■ **QUOTED PASSAGE**:
□ □ □ □ □

My point is that, if a router can only get the Spanish “Ruta Vermont Quince” by synthesizing it from structured data, but only after analyzing the English name to determine that it’s ignorable, then why not synthesize the English name too?

Unfortunately, most routers still treat the way ref as the source of truth about route numbering. But this is beside the point. ↩︎

ezekielf · March 2, 2024, 8:50pm

This all makes perfect sense and is why I suggested:

A router looking for <tag indicating that name is based on ref> could then decide to use either name or a constructed name based on ref but would know that using both would be redundant.

It’s pretty clear from the above discussion that a separate tag hinting that the name is ignorable if you’re going to be constructing a name from route information would be a much more robust solution. Sure, the name can be synthesized but not every data consumer is going to be already synthesizing route names. For those than aren’t, just having a name tag on the way is more straightforward.

Minh_Nguyen · March 2, 2024, 9:09pm

So, name:separate=yes?

This is the current rationale for continuing to tag ref redundantly on each way that belongs to a route relation. For better or worse, that has been a winning argument for a while. But at least in that situation, one could argue that a non-relation-savvy data consumer is left with too little information to serve user needs. By comparison, “Vermont Route 15” adds relatively little information that ref=VT 15 doesn’t already provide. In particular, it communicates systematic, stylistic information about the route network as a whole rather than an individual street.

We can also contrast chain hotel names: a given chain may or may not have a consistent, well-documented standard for combining brand and branch into a name. Besides, the domain of POIs is considerably more open-ended than the domain of route networks. Similarly, if a town does prepend or append a direction, as in the cases I brought up, then I favor maintaining the fully qualified name in name. After all, we have no established alternative for storing these directionals, and the difference between a prefix and suffix can matter a great deal in some places. And tracking these nuances comprehensively would be quite a distraction.

□ □ □ □ □

■ **MATERIAL SUPPLIED**:
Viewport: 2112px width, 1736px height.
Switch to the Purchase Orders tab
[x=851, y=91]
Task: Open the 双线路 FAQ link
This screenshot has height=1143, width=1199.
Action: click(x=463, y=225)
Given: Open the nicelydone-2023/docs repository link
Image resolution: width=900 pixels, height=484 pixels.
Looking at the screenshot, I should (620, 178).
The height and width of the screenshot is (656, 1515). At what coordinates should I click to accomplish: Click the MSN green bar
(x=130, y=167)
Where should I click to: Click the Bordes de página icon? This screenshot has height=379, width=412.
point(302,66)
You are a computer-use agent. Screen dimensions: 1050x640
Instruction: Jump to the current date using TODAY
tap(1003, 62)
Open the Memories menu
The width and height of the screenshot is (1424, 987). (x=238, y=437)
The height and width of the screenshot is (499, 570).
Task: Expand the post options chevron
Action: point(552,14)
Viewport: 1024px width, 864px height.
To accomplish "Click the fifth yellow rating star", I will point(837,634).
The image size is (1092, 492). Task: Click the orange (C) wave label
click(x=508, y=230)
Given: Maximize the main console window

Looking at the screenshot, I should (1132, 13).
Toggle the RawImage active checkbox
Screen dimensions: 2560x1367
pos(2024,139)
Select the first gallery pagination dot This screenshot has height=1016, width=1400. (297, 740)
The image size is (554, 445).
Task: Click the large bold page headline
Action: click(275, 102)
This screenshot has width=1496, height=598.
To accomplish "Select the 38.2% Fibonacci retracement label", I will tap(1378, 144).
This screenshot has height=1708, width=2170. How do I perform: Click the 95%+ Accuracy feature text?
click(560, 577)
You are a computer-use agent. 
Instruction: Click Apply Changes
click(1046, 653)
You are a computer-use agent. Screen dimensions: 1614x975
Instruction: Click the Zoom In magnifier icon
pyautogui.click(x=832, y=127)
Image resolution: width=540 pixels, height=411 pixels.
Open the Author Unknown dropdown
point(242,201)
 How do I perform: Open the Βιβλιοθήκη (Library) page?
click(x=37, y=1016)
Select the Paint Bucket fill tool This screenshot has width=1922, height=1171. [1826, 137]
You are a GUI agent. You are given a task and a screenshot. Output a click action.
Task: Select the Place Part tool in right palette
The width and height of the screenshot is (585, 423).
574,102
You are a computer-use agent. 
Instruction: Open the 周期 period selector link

□ □ □ □ □

■ **TASKS**:
(A) Translate this sentence from the route-naming discussion into Spanish: "Besides, the domain of POIs is considerably more open-ended than the domain of route networks."
(B) For each statement, answer yes or no according to the route-naming discussion, and quote the words that decide it. (i) Most routers still treat the way ref as the source of truth about route numbering. (ii) When a town prepends or appends a direction, Minh_Nguyen prefers to leave the directional out of name. (iii) ezekielf holds that every data consumer already synthesizes route names.
(C) Extend the route-naming discussion beyond its last sentence, keeping the same forum tone.

■ **TASK-BY-TASK ANSWERS**:
(A) Además, el ámbito de los POI es considerablemente más abierto que el ámbito de las redes de rutas.

(B)
(i) Yes: "most routers still treat the way ref as the source of truth about route numbering."
(ii) No: "if a town does prepend or append a direction, as in the cases I brought up, then I favor maintaining the fully qualified name in name."
(iii) No: "not every data consumer is going to be already synthesizing route names."

(C)
ezekielf · March 2, 2024, 9:33pm

While it’s true that name=Vermont Route 15 is semi redundant with ref=VT 15, it does provide additional information. It specifies that the local street has a name rather than being nameless as noname=yes would indicate. It clarifies that the preferred name format locally is “Vermont Route 15”, not “State Route 15”, “State Highway 15”, “Vermont Highway 15”, or something else. You’ve shown that such a format can be stored in Wikidata to help data consumers construct names in the preferred local format, but this seems to me like an elaborate workaround that some data consumers have to deal with so that other data consumers don’t have to deal with some redundancy between name and ref.

ZeLonewolf · March 2, 2024, 9:44pm

I’ve separated these sentences as two specific concerns that should be separately addressed.

Could you clarify for us what you see as the distinction between a named stretch of Vermont Route 15 versus an unnamed stretch of Vermont Route 15?
Are there actual cases where one of the other formats are used in that route network? If no (which I think you indicated further back thread), would the issue be solvable purely within OSM if the route relation for Vermont Route 15 contained the name formatting information?

ezekielf · March 2, 2024, 10:13pm

There are no unnamed stretches. The distinction would be between a different road that is unnamed and this one. Certain stretches are named things like Mill Street or Center Road (here the overall name Vermont Route15 is an alternate name), other stretches use directional suffixes like Vermont Route 15 East, Vermont Route 15 West. Other stretches just use Vermont Route 15 as the local street name.

I would say mostly no. But there are cases of using directional suffixes as noted above. Format info on the route relation could surely be workable. But again, it feels more complicated than it needs to be for answering the simple question “what is the name of this street/road?” (specifically not considering routes).

Here’s a similar case with a different class of objects. Fast food establishments like McDonald’s, Burger King, etc typically have the exact same name and brand values. We could say that tagging name=McDonald's is redundant because brand=McDonald's already has all the information needed. We might even convince ourselves that these locations are nameless! Data consumers could be expected to use the brand tag in lieu of a missing name tag when processing amenity=fast_food POIs. This could be another one of those things that data consumers are expected to “just know” when processing OSM data. Of course this is not a perfect comparison, but my point is that redundant data exists on other object types so I don’t see why it shouldn’t be allowed on roads too.

ezekielf · March 2, 2024, 10:55pm

Since our discussion over road way names has now eclipsed the original descriptive names in road route relations discussion, I’ve split this out to its own topic. Apologies for thread hijacking .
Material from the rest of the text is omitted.